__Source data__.
------------------------------------
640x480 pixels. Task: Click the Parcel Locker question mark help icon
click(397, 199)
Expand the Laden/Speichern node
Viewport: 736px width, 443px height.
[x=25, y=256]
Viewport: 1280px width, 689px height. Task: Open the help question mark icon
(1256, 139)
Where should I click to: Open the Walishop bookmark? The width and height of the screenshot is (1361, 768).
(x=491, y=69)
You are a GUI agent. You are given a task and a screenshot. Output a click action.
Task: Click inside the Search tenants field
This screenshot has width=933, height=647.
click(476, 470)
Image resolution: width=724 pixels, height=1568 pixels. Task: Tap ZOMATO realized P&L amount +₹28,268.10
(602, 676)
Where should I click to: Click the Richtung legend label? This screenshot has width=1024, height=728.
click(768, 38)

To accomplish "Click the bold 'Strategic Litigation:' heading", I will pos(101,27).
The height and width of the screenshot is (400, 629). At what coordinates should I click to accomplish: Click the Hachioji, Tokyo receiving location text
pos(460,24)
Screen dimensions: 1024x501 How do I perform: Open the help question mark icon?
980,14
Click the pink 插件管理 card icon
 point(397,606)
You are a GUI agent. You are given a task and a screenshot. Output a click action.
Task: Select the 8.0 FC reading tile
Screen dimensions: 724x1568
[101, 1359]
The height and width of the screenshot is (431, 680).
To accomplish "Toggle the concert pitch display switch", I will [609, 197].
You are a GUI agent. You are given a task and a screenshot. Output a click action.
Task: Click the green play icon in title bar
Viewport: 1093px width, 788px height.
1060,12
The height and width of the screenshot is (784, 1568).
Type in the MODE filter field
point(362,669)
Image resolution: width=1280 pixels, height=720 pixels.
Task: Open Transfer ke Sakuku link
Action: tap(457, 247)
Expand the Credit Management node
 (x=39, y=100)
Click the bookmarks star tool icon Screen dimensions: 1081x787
------------------------------------
__EXERCISE DETAILS__. Print all the entries exactly as written.

__SOLUTION TO THIS TASK__.
640x480 pixels. Task: Click the Parcel Locker question mark help icon
click(397, 199)
Expand the Laden/Speichern node
Viewport: 736px width, 443px height.
[x=25, y=256]
Viewport: 1280px width, 689px height. Task: Open the help question mark icon
(1256, 139)
Where should I click to: Open the Walishop bookmark? The width and height of the screenshot is (1361, 768).
(x=491, y=69)
You are a GUI agent. You are given a task and a screenshot. Output a click action.
Task: Click inside the Search tenants field
This screenshot has width=933, height=647.
click(476, 470)
Image resolution: width=724 pixels, height=1568 pixels. Task: Tap ZOMATO realized P&L amount +₹28,268.10
(602, 676)
Where should I click to: Click the Richtung legend label? This screenshot has width=1024, height=728.
click(768, 38)

To accomplish "Click the bold 'Strategic Litigation:' heading", I will pos(101,27).
The height and width of the screenshot is (400, 629). At what coordinates should I click to accomplish: Click the Hachioji, Tokyo receiving location text
pos(460,24)
Screen dimensions: 1024x501 How do I perform: Open the help question mark icon?
980,14
Click the pink 插件管理 card icon
 point(397,606)
You are a GUI agent. You are given a task and a screenshot. Output a click action.
Task: Select the 8.0 FC reading tile
Screen dimensions: 724x1568
[101, 1359]
The height and width of the screenshot is (431, 680).
To accomplish "Toggle the concert pitch display switch", I will [609, 197].
You are a GUI agent. You are given a task and a screenshot. Output a click action.
Task: Click the green play icon in title bar
Viewport: 1093px width, 788px height.
1060,12
The height and width of the screenshot is (784, 1568).
Type in the MODE filter field
point(362,669)
Image resolution: width=1280 pixels, height=720 pixels.
Task: Open Transfer ke Sakuku link
Action: tap(457, 247)
Expand the Credit Management node
 (x=39, y=100)
Click the bookmarks star tool icon Screen dimensions: 1081x787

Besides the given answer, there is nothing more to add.